Published March 26, 2014
Sometimes called sea cows, manatees are a large, but graceful, endangered species that thrive in warm-water environments ripe with vegetation. The West Indian manatee, one of three living species, can be spotted off the coast of Florida year round.
Here are ten things you may not know about manatees!
- Manatees are a migratory species, sometimes traveling up the East Coast in the warmer summer months—some have even been spotted in Maryland.
- These herbivores feed on patches of vegetation on the sea floor and can eat up to 1/10 of their body weight in just one day!
- With a diet sometimes rich in sand, Manatees’ teeth are made for grinding, not biting, and are constantly being replaced.
- Some waterways in Florida have manatee “speed zones” to protect these gentle creatures from boat collisions, one of the leading causes of injury and death in manatees.
- Manatees’ closest living relatives are elephants and hyraxes, small mammals found in Africa and the Middle East.
- Slow moving, manatees typically travel at about 5 miles per hour but have been known to swim faster in short bursts.
- Some manatee species can travel freely between salt and freshwater.
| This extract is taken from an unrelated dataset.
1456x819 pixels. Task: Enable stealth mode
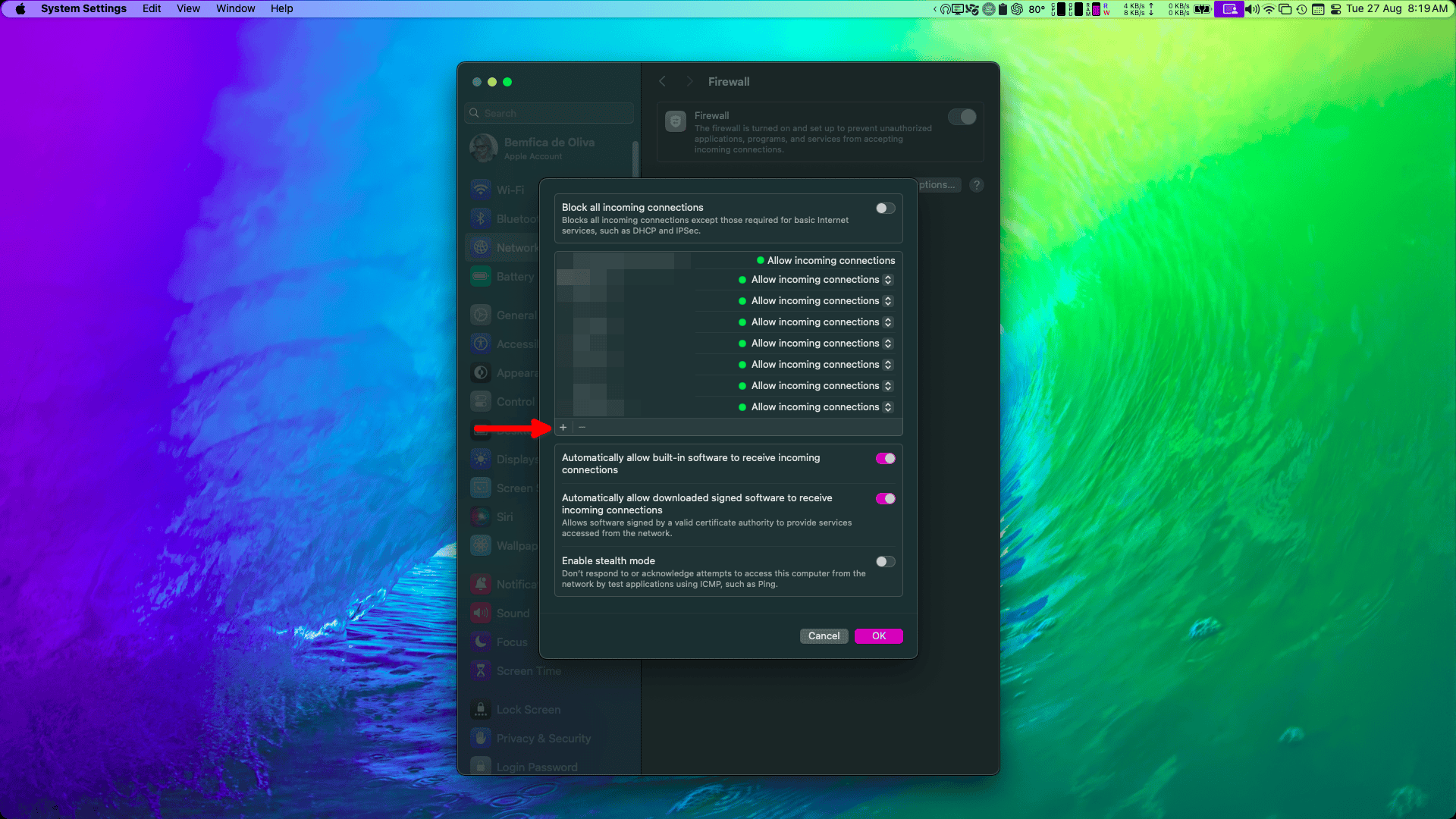click(884, 561)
- Manatees have to visit the surface for air, but can stay underwater for up to 20 minutes while at rest.
- Manatee calves are dependent on their mothers for up to two years. When a calf is born, its mother must help it to the surface for air, but most can swim on their own shortly after birth.
- It is believed that the legendary “mermaids” spotted by sailors throughout history were actually manatees.
Being the gentle, slow-moving animals that they are have put manatees at risk of extinction in the face of oil spills, increased motorboat traffic and entanglement. These animals were first listed under the Endangered Species Act in 1967 and their population numbers have increased in recent years, but there is still much work to do protect manatees and the habitats they depend on.